Sonia Chafetz and Joseph Usilewski arrived at Ellis Island in August of 1904, traveling steerage from Rotterdam. I've written about my grandmother Sonia here.
I know very little about my grandfather, Joseph Usilewski, later Green. I was thirteen when he died, in 1952, from the last of his five heart attacks. Although my grandparents lived just around the corner on Coney Island Avenue, and I found myself in their presence very often, we had little to say to each other -- mostly because I spoke only English and his English was halting at best. We sometimes played 500 rummy and fan-tan, and I can remember him saying, "Now I'm in a predicament" before discarding, but that's about the most intimate we became. He was aloof and unsmiling --not in any sense "fun." But why should he be? His life had not been easy. He was from Minsk in present-day Belarus and was trained to be a pharmacist, but he had been drafted into the Russian army for the usual twenty-year term. His pay, he told me, was "a ruble every other month, when we got it." So he did the sensible thing -- deserted and ran off to America with Sonia. The family story, which I heard from my mother, was that both Joseph and Sonia were engaged to other people when they met and eloped. My mother also said that when they arrived New York they had just one pair of shoes between them and that Sonia would wait at home until Joseph came home from work before she could leave the house. My mother also told me that when she herself was born (June 14, 1905), her father was not allowed to visit Sonia in the hospital because he could not prove that he was her husband (no ring, no papers). Whether my grandparents were ever legally married, I do not know; nor does it matter.
My grandfather was a strict father; my mother said that he raised his children "with the belt." There was a two-year period when he wouldn't speak to my then young-adult mother because he disapproved of her male friendships.
I don't think his was a happy marriage; he was frequently absent and it has been supposed that there were "other women" in his life. Nor was he a great success in the new continent; he never found a home in the world of business although as far as I know he was always employed and never in debt. In his last years he worked as a messenger carrying papers and money from one downtown business to another. When I knew him, he and Sonia lived in a very modest two-room apartment (in a third-floor "walkup").

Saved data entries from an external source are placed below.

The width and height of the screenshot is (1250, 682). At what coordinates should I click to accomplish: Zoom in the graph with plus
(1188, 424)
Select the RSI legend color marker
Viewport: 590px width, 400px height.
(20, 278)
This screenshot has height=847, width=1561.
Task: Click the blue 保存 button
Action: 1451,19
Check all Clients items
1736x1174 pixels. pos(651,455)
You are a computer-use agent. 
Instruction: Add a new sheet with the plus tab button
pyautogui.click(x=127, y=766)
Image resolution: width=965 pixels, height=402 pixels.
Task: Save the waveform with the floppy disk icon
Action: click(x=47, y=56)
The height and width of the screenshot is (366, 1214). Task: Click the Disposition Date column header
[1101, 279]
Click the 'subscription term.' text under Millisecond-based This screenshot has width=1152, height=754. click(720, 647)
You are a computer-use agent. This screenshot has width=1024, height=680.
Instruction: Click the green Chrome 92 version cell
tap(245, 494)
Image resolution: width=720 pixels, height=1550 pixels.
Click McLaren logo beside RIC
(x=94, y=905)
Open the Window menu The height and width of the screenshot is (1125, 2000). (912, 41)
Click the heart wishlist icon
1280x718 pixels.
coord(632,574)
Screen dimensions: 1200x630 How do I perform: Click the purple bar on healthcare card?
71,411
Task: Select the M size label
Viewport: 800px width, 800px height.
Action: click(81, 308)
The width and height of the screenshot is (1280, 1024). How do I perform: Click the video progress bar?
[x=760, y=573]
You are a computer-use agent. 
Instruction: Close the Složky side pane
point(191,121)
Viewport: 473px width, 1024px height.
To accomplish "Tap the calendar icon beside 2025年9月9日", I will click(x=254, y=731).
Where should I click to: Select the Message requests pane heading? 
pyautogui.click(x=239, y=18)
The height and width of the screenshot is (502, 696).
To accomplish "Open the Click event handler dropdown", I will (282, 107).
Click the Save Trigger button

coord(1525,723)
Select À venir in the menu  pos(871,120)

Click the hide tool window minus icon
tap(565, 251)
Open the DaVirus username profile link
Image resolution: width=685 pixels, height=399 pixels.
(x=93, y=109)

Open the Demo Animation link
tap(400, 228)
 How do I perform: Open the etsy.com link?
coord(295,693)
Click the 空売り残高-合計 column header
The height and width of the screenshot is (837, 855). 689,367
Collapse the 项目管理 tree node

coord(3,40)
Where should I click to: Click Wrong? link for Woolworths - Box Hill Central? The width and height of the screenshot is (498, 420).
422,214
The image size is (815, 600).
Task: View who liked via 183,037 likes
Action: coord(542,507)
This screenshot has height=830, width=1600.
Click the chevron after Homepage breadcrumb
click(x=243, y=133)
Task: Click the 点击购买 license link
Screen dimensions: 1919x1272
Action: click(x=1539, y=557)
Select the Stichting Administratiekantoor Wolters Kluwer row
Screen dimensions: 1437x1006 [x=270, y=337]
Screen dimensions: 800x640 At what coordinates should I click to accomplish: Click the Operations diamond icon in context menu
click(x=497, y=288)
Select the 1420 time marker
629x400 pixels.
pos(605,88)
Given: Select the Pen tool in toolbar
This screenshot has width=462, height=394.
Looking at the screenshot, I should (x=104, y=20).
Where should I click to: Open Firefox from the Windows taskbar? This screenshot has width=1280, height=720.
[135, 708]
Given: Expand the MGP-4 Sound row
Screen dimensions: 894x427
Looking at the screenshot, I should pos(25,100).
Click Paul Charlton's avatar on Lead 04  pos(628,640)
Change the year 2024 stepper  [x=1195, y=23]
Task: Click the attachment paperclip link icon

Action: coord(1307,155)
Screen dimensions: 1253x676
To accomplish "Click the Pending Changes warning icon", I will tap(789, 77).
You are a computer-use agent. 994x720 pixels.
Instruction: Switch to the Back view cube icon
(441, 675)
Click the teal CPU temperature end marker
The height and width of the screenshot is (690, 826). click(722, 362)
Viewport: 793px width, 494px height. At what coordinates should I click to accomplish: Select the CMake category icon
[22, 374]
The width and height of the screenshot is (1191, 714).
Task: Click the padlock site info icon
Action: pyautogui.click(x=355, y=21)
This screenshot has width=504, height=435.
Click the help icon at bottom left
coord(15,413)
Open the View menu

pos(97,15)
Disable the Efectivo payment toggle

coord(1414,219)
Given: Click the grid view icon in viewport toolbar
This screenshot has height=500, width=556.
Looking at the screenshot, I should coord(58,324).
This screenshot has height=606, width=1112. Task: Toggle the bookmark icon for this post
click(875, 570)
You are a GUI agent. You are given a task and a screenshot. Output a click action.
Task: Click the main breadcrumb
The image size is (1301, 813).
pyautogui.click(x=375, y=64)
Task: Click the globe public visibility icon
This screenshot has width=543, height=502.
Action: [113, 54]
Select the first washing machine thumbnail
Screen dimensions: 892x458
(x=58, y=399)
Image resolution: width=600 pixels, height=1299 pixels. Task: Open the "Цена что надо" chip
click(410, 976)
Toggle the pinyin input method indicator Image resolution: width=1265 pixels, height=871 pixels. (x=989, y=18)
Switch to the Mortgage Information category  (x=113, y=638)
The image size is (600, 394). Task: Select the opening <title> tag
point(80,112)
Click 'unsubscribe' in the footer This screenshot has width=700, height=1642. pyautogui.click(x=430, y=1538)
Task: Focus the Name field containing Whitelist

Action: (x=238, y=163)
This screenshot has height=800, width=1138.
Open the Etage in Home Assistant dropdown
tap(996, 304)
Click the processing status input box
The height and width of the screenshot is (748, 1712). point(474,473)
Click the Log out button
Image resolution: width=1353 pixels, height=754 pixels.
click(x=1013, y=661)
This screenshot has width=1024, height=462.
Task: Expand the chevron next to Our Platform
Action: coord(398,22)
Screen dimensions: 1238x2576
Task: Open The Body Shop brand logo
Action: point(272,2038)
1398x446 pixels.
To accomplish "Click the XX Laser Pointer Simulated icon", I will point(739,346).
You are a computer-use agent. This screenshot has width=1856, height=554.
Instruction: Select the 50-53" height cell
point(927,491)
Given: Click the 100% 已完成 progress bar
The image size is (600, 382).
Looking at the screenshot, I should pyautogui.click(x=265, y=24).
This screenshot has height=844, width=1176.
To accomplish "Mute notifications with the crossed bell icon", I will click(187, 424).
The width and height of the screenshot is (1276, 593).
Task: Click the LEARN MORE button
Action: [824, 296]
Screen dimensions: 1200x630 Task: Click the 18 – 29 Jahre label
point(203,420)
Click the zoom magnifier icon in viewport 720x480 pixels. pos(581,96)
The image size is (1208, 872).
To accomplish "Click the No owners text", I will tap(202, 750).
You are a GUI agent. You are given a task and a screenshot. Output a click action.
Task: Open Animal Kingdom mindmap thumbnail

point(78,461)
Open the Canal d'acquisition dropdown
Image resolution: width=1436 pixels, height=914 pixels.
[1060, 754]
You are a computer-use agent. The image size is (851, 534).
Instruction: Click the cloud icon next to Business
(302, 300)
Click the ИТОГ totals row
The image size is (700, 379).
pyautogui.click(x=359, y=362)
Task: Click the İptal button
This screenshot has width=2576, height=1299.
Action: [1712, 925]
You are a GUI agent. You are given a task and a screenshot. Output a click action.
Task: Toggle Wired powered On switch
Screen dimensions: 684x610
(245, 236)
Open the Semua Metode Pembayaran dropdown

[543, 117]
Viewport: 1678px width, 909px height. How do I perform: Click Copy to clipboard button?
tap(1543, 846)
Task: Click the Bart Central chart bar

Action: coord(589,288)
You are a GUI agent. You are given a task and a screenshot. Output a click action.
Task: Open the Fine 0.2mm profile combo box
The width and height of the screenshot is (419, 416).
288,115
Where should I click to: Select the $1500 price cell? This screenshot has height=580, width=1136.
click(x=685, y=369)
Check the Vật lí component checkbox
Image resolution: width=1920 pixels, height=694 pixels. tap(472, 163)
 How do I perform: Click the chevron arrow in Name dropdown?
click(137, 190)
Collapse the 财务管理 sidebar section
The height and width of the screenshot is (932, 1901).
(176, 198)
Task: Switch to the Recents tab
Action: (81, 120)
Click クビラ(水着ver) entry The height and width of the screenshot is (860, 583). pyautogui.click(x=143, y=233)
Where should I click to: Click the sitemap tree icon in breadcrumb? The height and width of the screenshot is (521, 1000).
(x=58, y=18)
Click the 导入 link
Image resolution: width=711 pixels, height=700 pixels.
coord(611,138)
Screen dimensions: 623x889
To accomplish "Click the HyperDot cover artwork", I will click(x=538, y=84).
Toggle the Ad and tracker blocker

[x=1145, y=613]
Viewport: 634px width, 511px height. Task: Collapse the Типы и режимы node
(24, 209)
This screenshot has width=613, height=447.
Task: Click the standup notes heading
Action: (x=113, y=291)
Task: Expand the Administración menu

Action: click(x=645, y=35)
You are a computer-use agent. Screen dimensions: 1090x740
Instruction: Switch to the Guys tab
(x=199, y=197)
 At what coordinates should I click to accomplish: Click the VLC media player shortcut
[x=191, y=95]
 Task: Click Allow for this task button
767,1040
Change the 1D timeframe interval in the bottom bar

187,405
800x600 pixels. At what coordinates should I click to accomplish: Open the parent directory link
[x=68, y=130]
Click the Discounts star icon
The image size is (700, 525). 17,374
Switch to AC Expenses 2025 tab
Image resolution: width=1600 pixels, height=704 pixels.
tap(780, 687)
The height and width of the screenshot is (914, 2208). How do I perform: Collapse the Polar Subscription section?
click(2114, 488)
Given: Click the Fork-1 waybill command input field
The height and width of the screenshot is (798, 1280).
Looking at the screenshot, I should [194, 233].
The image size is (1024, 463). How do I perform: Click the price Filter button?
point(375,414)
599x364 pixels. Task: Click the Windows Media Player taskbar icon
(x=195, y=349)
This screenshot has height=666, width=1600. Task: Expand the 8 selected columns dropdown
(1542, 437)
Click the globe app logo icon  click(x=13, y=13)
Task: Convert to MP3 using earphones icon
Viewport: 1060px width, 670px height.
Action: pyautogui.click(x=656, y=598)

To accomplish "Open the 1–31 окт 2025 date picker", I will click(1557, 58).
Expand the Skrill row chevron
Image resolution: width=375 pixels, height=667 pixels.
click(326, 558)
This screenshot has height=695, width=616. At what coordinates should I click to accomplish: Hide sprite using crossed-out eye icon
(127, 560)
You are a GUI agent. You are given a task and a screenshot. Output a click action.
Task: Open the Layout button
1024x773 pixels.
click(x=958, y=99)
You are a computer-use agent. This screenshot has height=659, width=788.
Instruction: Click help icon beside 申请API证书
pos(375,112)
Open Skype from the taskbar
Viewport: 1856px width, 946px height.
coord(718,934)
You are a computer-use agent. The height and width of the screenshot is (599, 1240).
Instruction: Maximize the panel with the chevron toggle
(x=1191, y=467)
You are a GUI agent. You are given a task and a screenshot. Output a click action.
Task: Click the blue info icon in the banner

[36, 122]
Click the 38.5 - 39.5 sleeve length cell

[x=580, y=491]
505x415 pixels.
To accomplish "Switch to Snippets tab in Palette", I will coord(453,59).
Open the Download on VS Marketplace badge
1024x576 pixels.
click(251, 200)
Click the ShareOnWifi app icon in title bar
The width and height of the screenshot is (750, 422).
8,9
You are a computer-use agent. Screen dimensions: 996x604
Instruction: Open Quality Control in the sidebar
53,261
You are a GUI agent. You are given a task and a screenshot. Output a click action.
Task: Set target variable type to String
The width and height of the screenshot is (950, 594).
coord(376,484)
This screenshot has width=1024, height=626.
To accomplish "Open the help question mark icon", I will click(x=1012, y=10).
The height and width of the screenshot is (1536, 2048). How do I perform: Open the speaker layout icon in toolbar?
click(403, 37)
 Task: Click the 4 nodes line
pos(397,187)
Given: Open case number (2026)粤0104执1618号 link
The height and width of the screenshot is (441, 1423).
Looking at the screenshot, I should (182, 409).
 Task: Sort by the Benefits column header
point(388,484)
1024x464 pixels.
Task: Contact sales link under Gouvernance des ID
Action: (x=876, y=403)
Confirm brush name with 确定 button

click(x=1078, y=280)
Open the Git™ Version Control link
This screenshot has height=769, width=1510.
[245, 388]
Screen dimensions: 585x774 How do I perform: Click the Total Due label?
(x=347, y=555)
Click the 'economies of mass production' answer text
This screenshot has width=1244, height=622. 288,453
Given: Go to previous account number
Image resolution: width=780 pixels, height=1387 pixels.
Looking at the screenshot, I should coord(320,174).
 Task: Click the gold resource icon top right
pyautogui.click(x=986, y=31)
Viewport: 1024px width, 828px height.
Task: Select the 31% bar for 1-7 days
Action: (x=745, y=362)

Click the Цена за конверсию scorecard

I suppose I should mention that although born Jewish, neither Joseph nor Sonia practiced their religion. Neither of them ever attended a synagogue or even honored Rosh Hashanah or Pesach at home. Joseph was a socialist and an active member of the Workmen's Circle, in his day a mutual aid society for recent immigrants. I know nothing of his political commitments except that he had a deep loathing for the communist government of Russia. "Worse than the czars."
Joseph had a brother, Nahum, and a sister whose name I have forgotten. Neither of his siblings had children.
If I had been more enterprising, I might have learned from Joseph and his family what life was like in White Russia in the nineteenth century. But I was too young, too self-centered. Too bad.